- INPUT FOR THIS TASK
=== Begin Enclosure ===
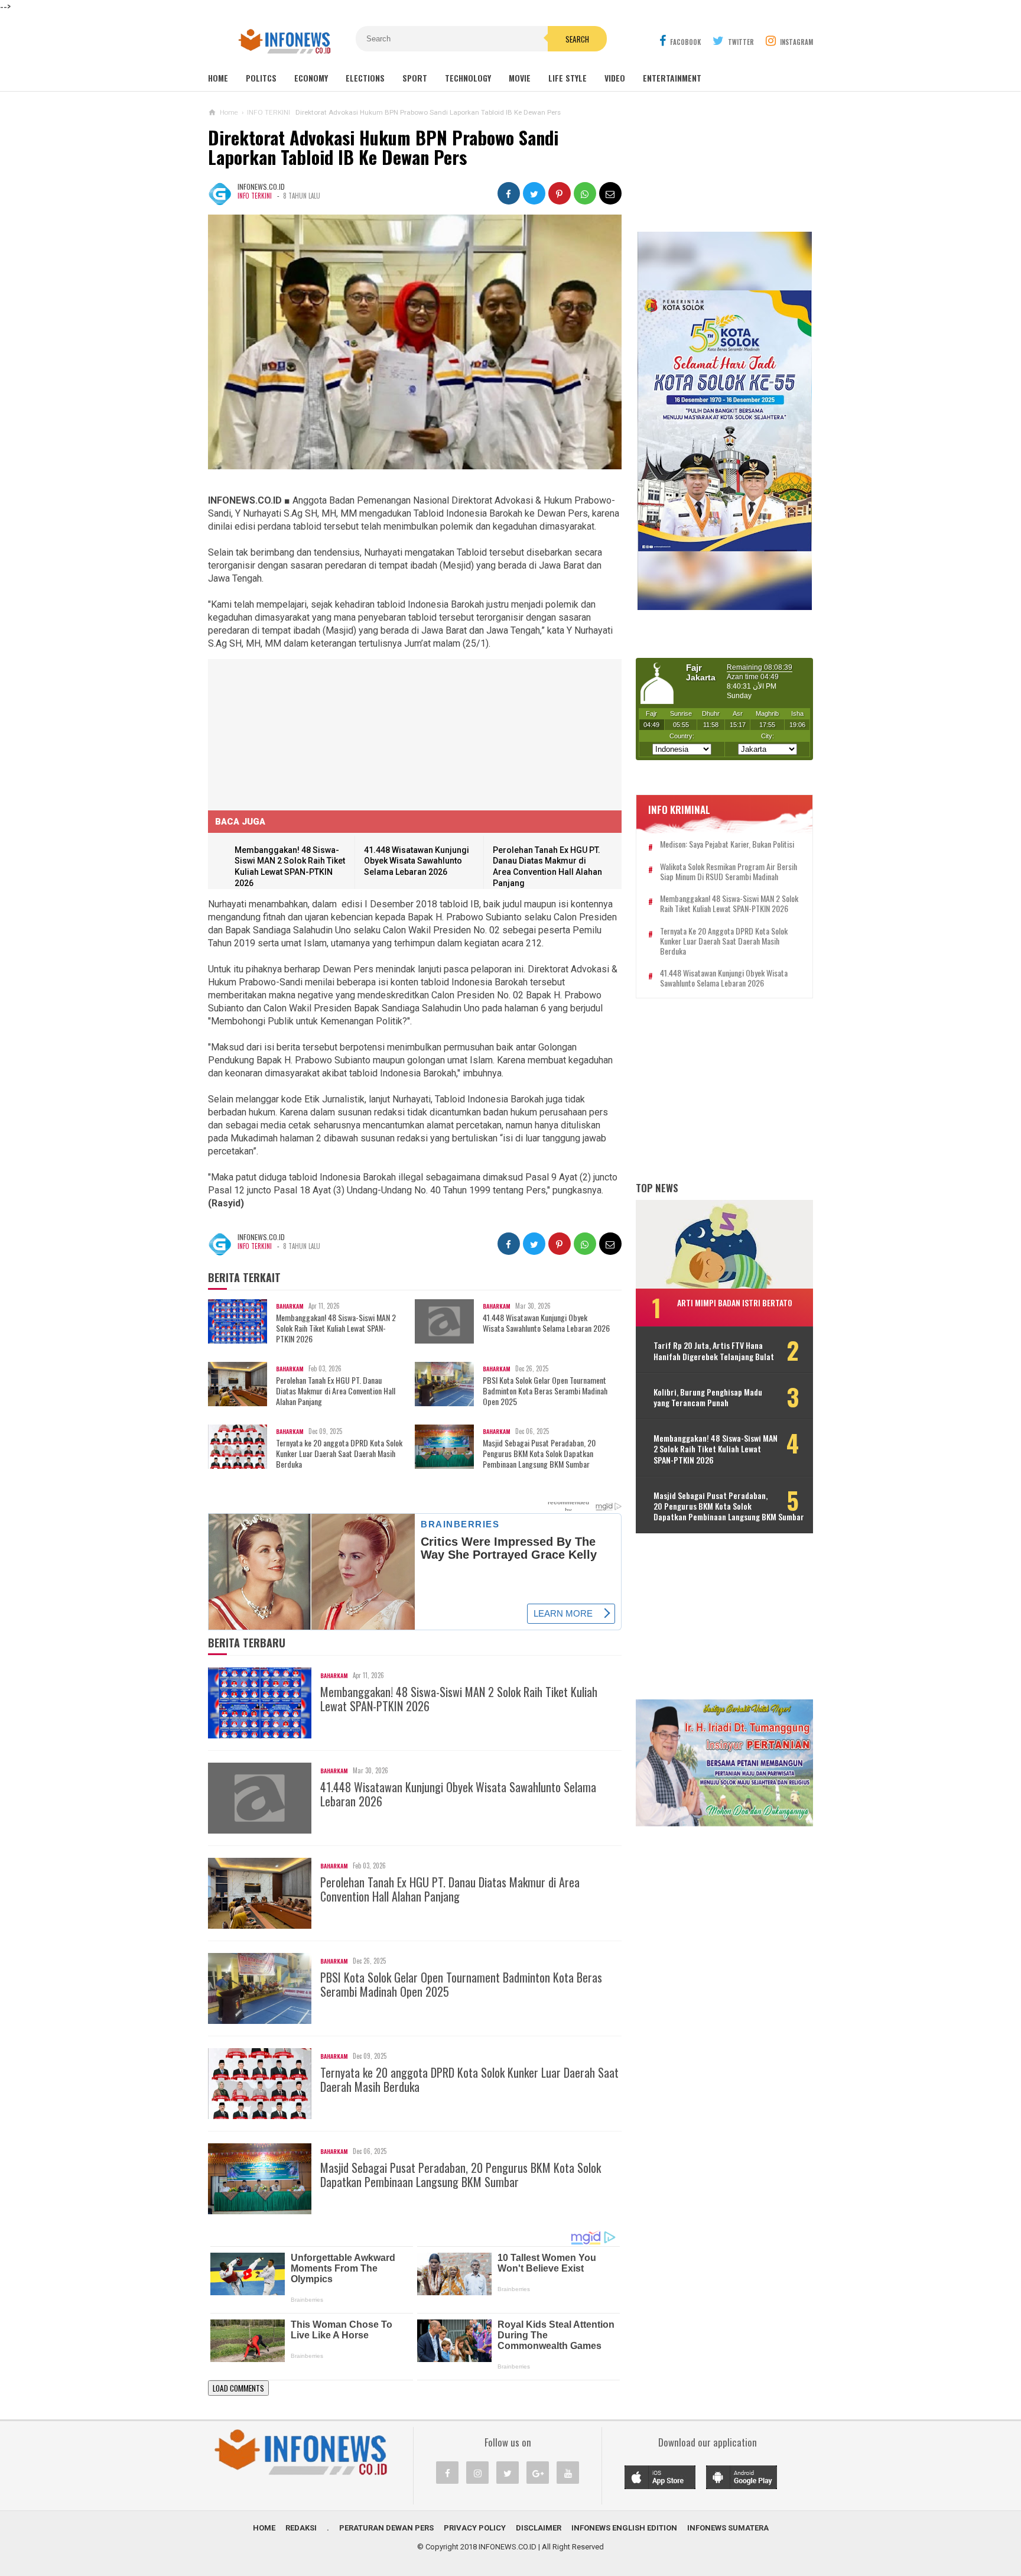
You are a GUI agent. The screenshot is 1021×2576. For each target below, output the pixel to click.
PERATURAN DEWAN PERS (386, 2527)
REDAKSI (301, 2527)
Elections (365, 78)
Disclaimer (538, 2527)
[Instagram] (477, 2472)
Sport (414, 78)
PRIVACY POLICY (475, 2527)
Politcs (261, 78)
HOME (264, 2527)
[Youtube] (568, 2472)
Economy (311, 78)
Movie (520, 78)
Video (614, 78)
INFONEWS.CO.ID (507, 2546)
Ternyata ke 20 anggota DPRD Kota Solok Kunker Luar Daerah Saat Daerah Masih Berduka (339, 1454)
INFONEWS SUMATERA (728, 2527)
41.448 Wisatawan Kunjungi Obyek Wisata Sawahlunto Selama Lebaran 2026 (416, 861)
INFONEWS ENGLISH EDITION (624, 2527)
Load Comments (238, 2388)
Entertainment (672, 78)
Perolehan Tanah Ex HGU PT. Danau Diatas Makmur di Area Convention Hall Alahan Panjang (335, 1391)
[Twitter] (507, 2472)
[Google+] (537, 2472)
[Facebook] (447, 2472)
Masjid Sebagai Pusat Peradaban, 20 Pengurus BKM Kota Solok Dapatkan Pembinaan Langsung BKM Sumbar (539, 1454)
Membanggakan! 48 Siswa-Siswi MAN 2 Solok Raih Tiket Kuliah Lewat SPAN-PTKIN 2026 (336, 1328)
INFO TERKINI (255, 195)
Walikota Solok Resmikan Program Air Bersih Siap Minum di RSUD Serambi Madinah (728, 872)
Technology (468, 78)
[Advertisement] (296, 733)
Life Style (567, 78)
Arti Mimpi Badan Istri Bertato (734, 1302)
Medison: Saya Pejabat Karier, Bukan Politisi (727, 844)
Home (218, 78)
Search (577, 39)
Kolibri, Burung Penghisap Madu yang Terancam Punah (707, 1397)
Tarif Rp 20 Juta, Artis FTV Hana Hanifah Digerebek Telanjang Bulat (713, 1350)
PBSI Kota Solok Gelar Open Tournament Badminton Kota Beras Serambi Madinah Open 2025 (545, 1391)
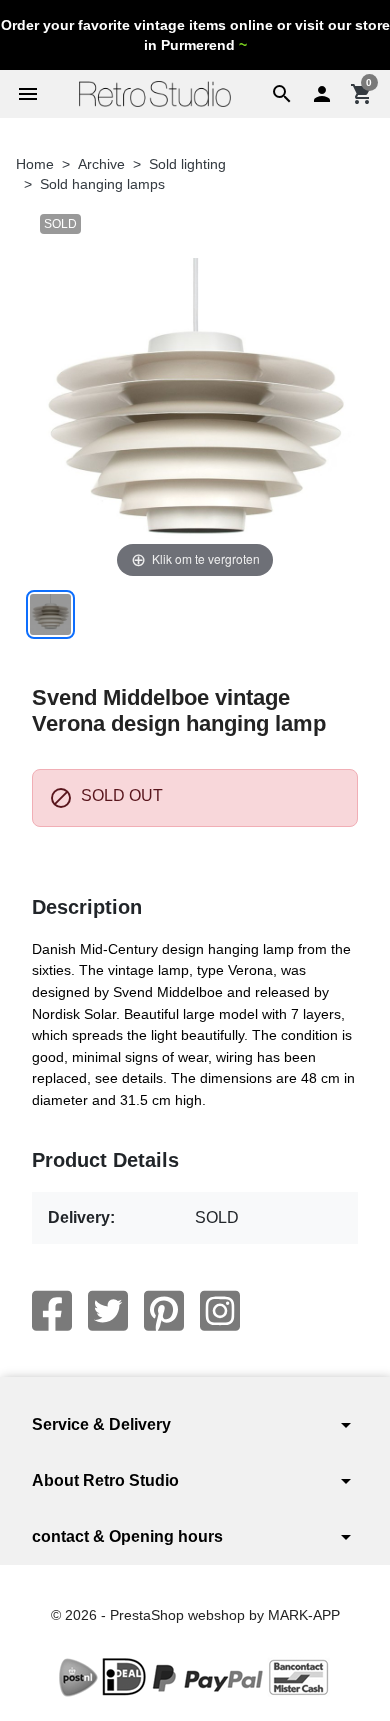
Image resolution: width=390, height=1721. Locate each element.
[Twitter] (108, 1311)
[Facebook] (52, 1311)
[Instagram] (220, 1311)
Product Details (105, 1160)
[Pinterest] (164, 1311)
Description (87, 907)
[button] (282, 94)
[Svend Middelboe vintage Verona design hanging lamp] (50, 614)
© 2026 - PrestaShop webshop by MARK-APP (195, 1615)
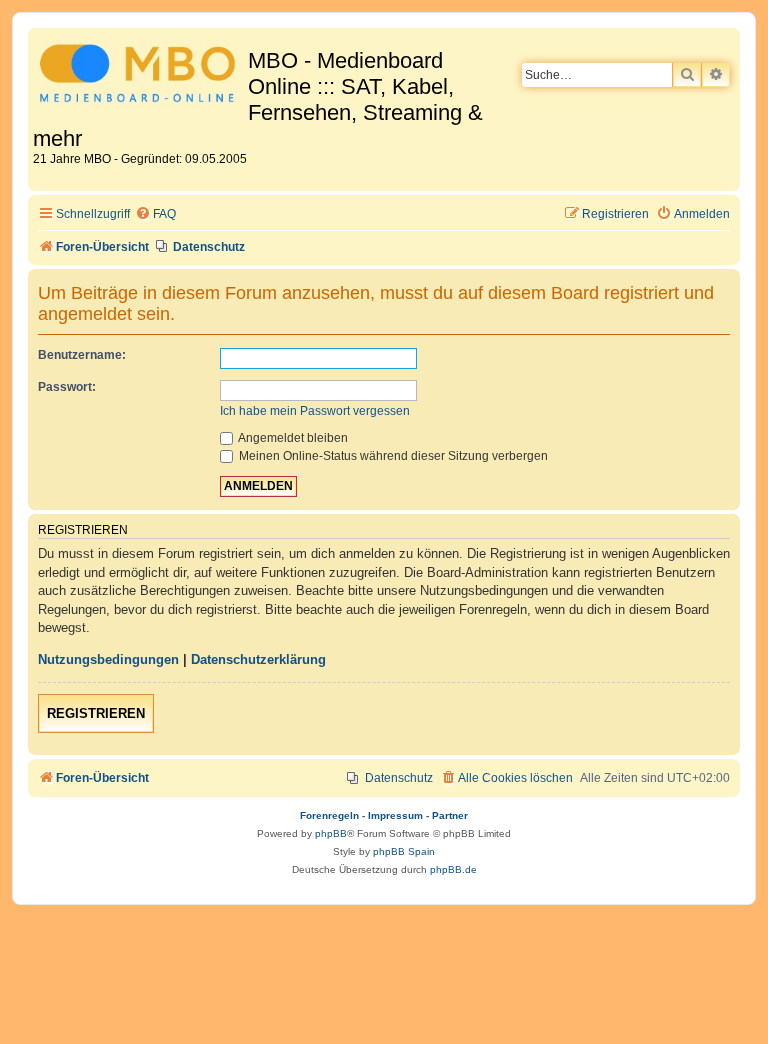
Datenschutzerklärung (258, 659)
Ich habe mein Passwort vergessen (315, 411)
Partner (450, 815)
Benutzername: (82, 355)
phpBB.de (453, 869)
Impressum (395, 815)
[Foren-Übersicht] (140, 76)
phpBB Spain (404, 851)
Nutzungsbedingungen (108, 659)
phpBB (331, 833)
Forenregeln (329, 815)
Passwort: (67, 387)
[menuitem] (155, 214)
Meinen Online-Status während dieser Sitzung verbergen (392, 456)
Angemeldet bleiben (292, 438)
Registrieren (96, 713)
=== End Enclosure ===
The answer must be a single number: how many lines in the records above contain the word "Madinah".

- WRITTEN ANSWER
2